The present tense of salvation is that we are now saved. We are being rescued from sin, condemnation, and death. We ought to enjoy the present blessings of salvation. I will mention two of these. The first is adoption. We all have the position of adult sons and daughters in God’s family (2 Corinthians 6:18). When God saved us, he did much more than to guarantee us an eternal home in heaven. God also provides us with an honorable place in his family, placing us as adult members. We can learn this from a careful reading of Galatians 3:26-4:7. There we see that though old covenant believers had the position of minors in God’s family, we new covenant believers are adults. So then, we ought to have a filial attitude at all times. “My Father loves and cares for me. I ought to live in such a way as to glorify my Father in heaven.” This kind of approach is absolutely essential in spiritual warfare.
Since we are adult sons and daughters, we have been given the promised Holy Spirit, who now lives within us—to help us, to assure us, and to lead us (Romans 8:14-17). This means that we must look at our struggle within the context of being Spirit-led sons and daughters of God. We are not slaves to sin or minor children under the law. We are adults in God’s family! Live like an adult sons and daughters, which means living a life of love to God, striving to conform to be like God in holiness.
A second current blessing is security. We are kept by the Lord Christ and we continue to follow him. One of the great energizing factors for any soldier is the expectation of success. An army that anticipates conquering will take the field more readily than one that expects defeat.
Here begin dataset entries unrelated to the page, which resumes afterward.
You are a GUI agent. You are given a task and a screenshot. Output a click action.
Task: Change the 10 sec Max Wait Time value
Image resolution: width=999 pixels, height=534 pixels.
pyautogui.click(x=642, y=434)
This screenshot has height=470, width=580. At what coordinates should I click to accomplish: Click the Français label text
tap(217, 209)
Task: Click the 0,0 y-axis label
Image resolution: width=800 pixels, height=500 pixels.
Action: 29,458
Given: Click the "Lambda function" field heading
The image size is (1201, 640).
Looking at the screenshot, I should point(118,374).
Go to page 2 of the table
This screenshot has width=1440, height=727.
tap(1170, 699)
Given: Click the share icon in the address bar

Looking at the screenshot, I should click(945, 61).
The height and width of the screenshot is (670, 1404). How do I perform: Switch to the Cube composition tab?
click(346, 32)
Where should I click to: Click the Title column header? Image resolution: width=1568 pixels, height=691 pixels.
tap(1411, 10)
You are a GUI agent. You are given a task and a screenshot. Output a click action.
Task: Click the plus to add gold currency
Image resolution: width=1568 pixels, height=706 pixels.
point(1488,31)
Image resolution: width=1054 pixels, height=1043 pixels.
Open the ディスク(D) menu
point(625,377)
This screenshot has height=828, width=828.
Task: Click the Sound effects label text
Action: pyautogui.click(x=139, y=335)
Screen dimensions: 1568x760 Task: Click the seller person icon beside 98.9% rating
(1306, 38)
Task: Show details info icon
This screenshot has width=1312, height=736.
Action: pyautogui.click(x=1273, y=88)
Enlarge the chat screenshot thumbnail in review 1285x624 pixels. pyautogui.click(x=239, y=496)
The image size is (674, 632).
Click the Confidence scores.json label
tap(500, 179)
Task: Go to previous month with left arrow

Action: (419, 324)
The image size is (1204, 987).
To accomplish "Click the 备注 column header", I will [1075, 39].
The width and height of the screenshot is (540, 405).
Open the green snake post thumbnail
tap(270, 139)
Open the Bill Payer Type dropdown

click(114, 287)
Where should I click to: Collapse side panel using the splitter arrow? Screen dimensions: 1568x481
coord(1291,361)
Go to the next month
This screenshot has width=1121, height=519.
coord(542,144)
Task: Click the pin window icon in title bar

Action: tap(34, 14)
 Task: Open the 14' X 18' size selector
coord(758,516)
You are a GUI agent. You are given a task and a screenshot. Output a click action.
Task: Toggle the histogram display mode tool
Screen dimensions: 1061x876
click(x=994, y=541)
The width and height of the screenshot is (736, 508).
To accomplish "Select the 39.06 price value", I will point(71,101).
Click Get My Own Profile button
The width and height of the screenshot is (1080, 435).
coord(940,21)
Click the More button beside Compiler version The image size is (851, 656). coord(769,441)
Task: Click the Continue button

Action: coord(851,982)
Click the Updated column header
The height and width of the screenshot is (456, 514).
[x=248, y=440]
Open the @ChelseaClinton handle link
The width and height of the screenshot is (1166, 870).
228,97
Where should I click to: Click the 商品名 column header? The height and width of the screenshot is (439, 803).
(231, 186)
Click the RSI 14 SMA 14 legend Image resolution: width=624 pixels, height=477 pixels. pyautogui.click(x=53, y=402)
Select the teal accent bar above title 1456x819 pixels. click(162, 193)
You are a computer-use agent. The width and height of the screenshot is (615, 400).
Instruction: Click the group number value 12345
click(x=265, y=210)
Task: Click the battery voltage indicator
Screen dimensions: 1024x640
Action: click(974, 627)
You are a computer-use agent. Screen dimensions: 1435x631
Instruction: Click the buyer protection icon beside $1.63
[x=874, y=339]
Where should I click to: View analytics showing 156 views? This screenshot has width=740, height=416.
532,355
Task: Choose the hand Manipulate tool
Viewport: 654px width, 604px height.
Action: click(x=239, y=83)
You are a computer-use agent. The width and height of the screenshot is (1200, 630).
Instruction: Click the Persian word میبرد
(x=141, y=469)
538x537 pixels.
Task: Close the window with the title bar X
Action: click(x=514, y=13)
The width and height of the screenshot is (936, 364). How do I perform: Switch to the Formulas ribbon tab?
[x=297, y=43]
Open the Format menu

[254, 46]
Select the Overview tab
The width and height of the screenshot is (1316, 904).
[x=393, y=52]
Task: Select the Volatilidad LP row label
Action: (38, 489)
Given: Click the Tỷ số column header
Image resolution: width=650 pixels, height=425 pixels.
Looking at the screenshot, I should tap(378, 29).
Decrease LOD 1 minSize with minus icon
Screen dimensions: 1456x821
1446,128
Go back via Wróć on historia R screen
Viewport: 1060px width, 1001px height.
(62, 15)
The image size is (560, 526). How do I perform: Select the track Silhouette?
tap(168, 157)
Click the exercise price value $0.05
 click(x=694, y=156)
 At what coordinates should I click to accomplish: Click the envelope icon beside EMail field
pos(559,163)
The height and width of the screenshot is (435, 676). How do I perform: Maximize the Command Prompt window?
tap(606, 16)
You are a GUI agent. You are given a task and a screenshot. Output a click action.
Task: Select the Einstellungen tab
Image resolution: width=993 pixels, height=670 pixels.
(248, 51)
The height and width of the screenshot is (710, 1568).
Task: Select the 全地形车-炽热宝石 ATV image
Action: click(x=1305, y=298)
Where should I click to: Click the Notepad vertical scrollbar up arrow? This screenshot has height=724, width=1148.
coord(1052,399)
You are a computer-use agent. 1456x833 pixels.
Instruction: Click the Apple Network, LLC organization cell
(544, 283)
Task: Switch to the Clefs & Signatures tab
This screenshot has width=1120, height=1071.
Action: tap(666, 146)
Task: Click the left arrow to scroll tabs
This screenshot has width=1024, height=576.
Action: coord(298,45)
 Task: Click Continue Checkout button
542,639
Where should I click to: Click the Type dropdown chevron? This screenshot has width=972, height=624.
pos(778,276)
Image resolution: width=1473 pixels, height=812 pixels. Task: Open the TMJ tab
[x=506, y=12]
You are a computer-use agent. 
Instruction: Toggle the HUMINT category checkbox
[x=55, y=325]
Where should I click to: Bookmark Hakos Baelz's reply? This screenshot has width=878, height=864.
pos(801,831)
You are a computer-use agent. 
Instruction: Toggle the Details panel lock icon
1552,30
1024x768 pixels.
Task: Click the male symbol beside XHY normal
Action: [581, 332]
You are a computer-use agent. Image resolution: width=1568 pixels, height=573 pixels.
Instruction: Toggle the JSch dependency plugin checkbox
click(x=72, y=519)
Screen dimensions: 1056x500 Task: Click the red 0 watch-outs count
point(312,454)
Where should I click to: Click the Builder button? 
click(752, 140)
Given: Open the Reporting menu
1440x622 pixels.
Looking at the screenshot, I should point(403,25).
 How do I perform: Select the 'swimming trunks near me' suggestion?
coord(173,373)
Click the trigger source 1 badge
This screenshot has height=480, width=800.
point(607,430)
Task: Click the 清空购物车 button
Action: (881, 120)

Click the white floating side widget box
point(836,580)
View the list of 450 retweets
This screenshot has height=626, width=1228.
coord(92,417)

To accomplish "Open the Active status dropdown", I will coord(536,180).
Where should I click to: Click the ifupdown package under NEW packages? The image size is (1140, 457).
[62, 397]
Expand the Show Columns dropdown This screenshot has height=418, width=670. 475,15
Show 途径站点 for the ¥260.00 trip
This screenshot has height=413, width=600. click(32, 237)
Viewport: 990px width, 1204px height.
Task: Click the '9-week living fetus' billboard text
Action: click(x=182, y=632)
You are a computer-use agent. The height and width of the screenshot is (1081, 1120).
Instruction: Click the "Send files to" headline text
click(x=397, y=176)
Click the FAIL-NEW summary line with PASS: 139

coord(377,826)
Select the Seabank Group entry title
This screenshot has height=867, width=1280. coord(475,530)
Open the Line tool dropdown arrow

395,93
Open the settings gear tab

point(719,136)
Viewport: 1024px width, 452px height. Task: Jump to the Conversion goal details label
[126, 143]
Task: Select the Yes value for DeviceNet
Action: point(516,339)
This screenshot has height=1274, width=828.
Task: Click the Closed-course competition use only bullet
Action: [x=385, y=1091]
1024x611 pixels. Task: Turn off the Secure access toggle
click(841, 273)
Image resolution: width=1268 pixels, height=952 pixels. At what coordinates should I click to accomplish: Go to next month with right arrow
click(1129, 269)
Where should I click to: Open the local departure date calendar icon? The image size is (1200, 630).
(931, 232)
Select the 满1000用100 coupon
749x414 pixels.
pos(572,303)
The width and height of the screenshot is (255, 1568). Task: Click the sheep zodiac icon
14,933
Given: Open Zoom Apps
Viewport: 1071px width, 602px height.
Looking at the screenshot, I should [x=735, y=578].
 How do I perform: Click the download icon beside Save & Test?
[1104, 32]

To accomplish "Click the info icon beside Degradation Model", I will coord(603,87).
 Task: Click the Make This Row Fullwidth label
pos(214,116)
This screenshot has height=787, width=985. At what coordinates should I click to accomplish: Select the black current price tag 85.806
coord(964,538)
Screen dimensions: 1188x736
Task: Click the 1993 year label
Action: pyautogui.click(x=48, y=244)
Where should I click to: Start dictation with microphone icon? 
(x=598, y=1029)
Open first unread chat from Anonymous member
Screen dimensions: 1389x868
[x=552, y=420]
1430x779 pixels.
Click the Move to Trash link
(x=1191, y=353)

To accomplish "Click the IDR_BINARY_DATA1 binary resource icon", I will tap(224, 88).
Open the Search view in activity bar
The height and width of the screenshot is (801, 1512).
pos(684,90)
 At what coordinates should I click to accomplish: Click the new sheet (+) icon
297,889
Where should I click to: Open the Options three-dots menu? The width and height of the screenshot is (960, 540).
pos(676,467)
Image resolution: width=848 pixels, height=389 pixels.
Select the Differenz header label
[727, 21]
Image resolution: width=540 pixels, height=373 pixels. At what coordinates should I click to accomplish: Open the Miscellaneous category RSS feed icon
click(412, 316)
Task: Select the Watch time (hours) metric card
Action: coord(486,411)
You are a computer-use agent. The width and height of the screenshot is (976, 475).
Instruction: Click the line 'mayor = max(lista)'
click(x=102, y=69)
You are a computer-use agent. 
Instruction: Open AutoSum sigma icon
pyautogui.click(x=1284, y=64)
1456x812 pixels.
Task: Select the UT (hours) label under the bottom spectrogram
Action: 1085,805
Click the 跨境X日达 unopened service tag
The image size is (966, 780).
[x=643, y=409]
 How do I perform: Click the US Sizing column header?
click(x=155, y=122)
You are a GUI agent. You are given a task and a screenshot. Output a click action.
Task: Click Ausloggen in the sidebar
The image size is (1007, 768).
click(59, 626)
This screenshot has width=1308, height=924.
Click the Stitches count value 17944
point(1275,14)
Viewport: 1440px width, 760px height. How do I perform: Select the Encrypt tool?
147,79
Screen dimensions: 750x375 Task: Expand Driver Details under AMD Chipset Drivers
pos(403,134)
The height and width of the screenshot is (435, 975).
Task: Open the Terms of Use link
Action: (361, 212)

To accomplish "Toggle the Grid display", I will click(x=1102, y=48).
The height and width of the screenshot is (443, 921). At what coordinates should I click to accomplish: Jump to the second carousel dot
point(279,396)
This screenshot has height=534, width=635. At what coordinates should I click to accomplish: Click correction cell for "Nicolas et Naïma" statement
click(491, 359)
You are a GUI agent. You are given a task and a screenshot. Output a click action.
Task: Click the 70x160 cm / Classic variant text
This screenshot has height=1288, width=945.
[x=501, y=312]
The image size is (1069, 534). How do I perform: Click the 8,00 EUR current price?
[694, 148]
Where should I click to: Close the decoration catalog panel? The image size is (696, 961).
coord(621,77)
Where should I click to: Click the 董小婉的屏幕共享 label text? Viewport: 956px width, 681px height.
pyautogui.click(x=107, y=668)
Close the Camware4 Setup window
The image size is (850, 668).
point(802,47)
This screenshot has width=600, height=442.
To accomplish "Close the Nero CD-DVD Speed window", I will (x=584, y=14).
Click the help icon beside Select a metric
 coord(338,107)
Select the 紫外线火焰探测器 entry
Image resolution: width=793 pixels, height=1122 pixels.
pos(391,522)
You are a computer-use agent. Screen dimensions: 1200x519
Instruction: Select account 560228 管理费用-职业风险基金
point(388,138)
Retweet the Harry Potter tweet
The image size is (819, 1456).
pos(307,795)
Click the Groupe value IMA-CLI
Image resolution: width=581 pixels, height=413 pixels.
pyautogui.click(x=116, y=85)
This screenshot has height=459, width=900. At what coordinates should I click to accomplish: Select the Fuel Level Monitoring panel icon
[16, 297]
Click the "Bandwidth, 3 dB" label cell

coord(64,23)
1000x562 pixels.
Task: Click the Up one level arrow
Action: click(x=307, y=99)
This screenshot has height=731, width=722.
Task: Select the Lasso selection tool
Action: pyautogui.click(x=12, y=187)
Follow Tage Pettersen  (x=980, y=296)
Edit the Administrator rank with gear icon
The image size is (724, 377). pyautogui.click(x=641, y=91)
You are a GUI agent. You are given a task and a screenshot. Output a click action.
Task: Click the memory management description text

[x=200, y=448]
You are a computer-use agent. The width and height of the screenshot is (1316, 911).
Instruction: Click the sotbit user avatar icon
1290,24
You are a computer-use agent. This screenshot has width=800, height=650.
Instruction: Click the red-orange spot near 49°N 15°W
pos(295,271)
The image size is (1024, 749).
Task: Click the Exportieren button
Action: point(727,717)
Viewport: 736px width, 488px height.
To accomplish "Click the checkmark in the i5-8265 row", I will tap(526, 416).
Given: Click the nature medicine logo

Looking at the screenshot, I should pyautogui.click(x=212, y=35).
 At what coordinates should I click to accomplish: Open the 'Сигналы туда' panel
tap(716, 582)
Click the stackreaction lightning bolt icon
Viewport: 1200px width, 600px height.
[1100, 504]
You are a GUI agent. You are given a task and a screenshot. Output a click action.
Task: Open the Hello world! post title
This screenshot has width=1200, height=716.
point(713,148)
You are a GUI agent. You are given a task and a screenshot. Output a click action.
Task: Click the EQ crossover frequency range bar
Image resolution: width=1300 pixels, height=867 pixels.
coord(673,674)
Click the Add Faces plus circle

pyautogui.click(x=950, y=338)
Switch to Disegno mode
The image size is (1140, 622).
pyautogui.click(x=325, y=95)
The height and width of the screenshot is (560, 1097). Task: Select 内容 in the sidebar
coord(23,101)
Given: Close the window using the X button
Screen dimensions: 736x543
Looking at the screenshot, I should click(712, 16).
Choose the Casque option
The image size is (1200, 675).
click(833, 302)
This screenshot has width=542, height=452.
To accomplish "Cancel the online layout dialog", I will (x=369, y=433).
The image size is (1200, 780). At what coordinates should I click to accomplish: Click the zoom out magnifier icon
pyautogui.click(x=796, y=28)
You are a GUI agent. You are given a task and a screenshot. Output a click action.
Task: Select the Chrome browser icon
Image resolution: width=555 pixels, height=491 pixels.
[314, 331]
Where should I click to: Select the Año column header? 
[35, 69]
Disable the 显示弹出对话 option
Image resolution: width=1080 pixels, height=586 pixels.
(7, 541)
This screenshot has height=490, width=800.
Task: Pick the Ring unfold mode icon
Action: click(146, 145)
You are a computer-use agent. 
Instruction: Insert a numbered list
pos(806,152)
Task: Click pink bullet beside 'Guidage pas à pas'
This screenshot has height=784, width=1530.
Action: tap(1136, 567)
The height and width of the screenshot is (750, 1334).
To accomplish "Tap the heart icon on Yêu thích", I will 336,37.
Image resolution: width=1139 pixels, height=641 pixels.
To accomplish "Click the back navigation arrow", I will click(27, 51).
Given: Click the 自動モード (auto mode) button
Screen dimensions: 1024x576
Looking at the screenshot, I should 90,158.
The Lord Jesus has saved us with an eternal salvation (John 6:37-40, 47; 10:27-30; Romans 8:29-30, 35-39; Ephesians 1:13-14; Colossians 3:3-4; Hebrews 9:12, 15; 10:14; 1 Peter 1:3-5). It is certainly true that only those who continue in the faith will be saved (Matthew 24:13; Colossians 1:23; etc.). Although such verses teach the necessity of the saint’s perseverance, they do not imply that a saint may not continue. All those who truly repent and believe will continue, because God keeps them (Philippians 1:6; 1 John 5:4; Jude 1:1, 24-25). Therefore, with salvation as a helmet, we hope or confidently expect total victory. This fills us with energy to do battle—to press on after holiness (1 Jn 3:1-4).
The future tense of salvation is that we who trust in Jesus Christ will be saved. Consider two future blessings of salvation. The first is glorification. We have the prospect of sharing eternal glory with the Lord. From God’s point of view, this is so certain that he speaks of it in the past tense (Romans 8:29-30), though in the present state of things, we still wait for that time (Romans 8:18-19). Our glorification rests firmly on our union with Christ. Since he was raised from the dead, we too will be raised (1 Corinthians 15:20-23, 42-49). In answer to Christ’s prayer, we will see his glory (John 17:24). As Colossians 3:4 says, when he appears, we will appear with him in glory. At times the battle is very rough. The enemy seems to have beaten you down into the mire and the mud. But do not give up (Micah 7:8).
We will enter into our inheritance. Sharing glory with the Lord is surely enough, isn’t it? Not to God! You see, we are not only sons of God, but also heirs (Galatians 4:7; Romans 8:17). Since we are in Christ and heirs with him, we have an inheritance (Ephesians 1:14). What is it? Yes, yes, I know that it includes the new heavens and the new earth (2 Peter 3:13), but our God is a greater giver than that! He gives us all things (1 Corinthians 3:21-23). God Almighty gives us Himself (Psalm 73:25-26)! This should fill us with hope (confident expectation). But do you have this hope? You may have it today by turning from your empty way of life that leads to judgment and by trusting in Jesus Christ for eternal life (John 6:35-40).